Wednesday, September 19, 2007

trip report: krabi province, part III

Well this is the last of the epic three-part recalling of our tale of Krabi Province. The morning of our flight back to Bangkok from Krabi "International" Airport, we visited Wat Tham Seua, very near the airport. It turned out to be a very good decision, as the temple was very interesting. Wat means Temple, Tham means Cave, and Seua means Tiger; put it all together and it means Tiger Cave Temple. We jokingly said (with excitement): "Temple! ... and Caves?!? ... AND TIGERS?!?!?" There were no tigers there (unlike Tiger Temple in the north), but it was very interesting. The main area of the Wat proper is inside a cave, and behind this area, there are 1,237 steps leading up a mountain to where there is a footprint of Buddha on the mountain-top.

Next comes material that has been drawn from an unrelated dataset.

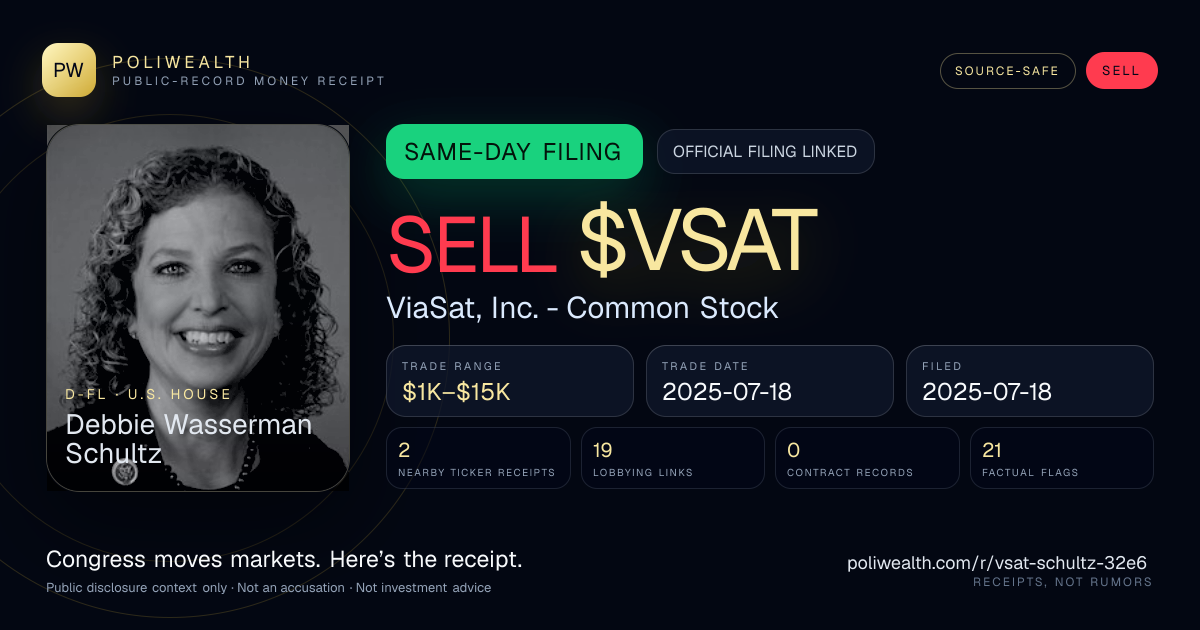This screenshot has width=1200, height=630.
Task: Click the large red SELL heading
Action: click(472, 241)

What really struck me about this visit was just how nice the monks are. In my experience, a monk has never had a "holier than thou" attitude; they do not mind if you are not Buddhist, and they are generally very friendly and down to Earth. Most of them are happy to take pictures with you (or of you!) and these monks happily showed me their "Sak Yan" (Sak=Tattoo, Yan=a sort of Ward/Prayer/Script/Mantra). I really love some of the tattoos here in Thailand and the monk was more than happy to oblige me with a photo.

There is a fantastic photo of His Majesty the King entering the monkhood which is very popular in Wats around Thailand. I really like the photo because it reminds me of the conduct of wai-ing (bowing) between the king and monks. In Thailand, one generally bows to someone of more respect, and, if they are deserving, the person will return the bow (wai). However, everyone bows to monks, and the monks do not return these bows. Including the King. This is important because it shows that, for all the King's wealth and power and wisdom on Earth, he is still only the equal of monks in the spiritual realm.

As I've said, the monks were very kind, and because we donated a very modest amount to the temple they gave us little bracelets that were blessed by the monks.

We also had the opportunity to hear the monks chanting, which was a really great experience for me as a music education major. Check it out:


The other most notable part of this trip was our epic trek to the top of the mountain behind the temple, to see the footprint of Buddha. There were 1,237 steps, which doesn't seem like a lot, until you see the very healthy steps we were taking. At one point we had to use our hands and feet just to make it up a few steps nearly 3 feet deep. I hoofed it to the top before everyone else so that I could start a project on my way down. There was a bell to ring at the top (and numerous other bells, as per Thai tradition), and it was actually pretty gratifying to ring after the 30 minutes of arduous exercise.

Oh yeah, there were monkeys. Surprised? Didn't think so. Watch their funny antics. These ones were very nice, nicest monkeys we've encountered I'd say.


Listen to me huff and puff in these videos!


Oh yeah, Brian had another famous quote about monkeys which seems to hold true. "Monkey's love Wats." They do. Here Brian is on the top.
Here is Buddha's footprint (yes, I made the trek for you).
We came all the way from those fields to this, the 1,237th step (and down).
The view from the top:

I wanted to emphasize the length (or rather, height) of this trip, so I took a photo every 5 steps (or so) on the way down, then organized it into a simple stop-motion movie. Its at the end of this post, I hope you enjoy it! It goes to the top of the mountain, looks at Buddha's footprint and the view, then comes back down.



2 comments:

Anonymous said...

This is by far my favorite of all your posts so far. Your blog is really nice sp! keep it up!

Unknown said...

Great score for the stop action movie!

Budda could have used some arch supports.